• EXERCISE: Answer with a number only, giving how many lines in the data below include "will".
◇ ◇ ◇ ◇ ◇ ◇ ◇
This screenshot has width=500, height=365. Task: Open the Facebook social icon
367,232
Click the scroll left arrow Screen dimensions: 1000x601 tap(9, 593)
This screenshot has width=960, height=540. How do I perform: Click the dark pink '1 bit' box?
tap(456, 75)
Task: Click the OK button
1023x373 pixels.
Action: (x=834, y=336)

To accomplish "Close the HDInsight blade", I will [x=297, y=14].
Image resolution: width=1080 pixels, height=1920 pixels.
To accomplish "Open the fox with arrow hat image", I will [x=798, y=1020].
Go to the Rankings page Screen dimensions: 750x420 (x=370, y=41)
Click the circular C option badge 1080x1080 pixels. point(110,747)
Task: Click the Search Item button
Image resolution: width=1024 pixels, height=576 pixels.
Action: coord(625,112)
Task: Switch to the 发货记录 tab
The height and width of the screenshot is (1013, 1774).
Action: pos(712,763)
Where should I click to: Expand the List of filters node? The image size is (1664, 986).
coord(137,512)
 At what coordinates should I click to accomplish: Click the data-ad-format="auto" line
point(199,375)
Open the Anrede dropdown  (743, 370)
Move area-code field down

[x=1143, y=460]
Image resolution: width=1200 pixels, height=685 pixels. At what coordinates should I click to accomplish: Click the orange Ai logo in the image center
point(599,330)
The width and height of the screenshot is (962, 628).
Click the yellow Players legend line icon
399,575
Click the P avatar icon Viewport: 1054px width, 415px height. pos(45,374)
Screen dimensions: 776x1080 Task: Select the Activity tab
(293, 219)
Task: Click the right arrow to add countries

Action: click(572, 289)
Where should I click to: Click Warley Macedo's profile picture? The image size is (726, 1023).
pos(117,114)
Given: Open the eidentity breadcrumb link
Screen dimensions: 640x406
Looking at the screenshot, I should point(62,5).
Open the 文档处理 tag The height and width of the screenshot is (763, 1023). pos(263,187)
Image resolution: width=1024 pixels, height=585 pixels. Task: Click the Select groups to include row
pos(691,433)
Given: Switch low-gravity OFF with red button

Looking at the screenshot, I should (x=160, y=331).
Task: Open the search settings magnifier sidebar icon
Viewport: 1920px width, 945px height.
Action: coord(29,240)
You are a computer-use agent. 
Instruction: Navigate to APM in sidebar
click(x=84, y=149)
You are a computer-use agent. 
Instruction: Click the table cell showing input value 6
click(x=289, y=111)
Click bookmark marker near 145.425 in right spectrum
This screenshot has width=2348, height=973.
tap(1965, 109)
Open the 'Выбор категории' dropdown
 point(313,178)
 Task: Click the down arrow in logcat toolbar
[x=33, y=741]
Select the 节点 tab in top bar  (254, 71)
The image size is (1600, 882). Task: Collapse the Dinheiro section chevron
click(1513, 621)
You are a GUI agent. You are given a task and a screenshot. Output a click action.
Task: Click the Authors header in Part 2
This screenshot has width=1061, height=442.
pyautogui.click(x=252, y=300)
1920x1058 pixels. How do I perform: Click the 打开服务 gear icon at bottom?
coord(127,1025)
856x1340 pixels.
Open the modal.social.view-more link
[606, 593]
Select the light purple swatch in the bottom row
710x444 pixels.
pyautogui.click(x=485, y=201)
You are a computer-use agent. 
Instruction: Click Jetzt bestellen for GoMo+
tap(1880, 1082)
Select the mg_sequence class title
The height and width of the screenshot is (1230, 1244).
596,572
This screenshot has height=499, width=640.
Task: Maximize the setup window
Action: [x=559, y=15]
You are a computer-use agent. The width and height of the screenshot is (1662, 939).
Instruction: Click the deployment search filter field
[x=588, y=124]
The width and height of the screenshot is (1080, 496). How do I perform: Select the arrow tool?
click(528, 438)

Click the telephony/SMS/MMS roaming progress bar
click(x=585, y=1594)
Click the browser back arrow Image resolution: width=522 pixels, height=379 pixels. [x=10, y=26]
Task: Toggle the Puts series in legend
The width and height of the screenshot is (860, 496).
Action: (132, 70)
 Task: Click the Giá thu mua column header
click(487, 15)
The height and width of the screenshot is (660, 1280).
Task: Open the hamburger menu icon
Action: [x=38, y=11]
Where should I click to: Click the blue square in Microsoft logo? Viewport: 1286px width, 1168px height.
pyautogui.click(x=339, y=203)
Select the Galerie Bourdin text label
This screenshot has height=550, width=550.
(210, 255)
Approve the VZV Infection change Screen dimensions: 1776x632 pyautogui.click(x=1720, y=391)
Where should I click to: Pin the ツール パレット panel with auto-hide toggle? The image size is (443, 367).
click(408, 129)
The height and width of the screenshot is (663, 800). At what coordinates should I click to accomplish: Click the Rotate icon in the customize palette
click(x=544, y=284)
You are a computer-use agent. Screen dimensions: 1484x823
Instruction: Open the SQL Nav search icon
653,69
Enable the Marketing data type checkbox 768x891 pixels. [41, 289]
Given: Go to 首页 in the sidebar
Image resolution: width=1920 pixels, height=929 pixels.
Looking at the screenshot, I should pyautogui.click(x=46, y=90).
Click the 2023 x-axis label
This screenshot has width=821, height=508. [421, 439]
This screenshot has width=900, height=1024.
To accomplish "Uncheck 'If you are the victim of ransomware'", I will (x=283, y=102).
◇ ◇ ◇ ◇ ◇ ◇ ◇
• ANSWER FOR THE TASK: 3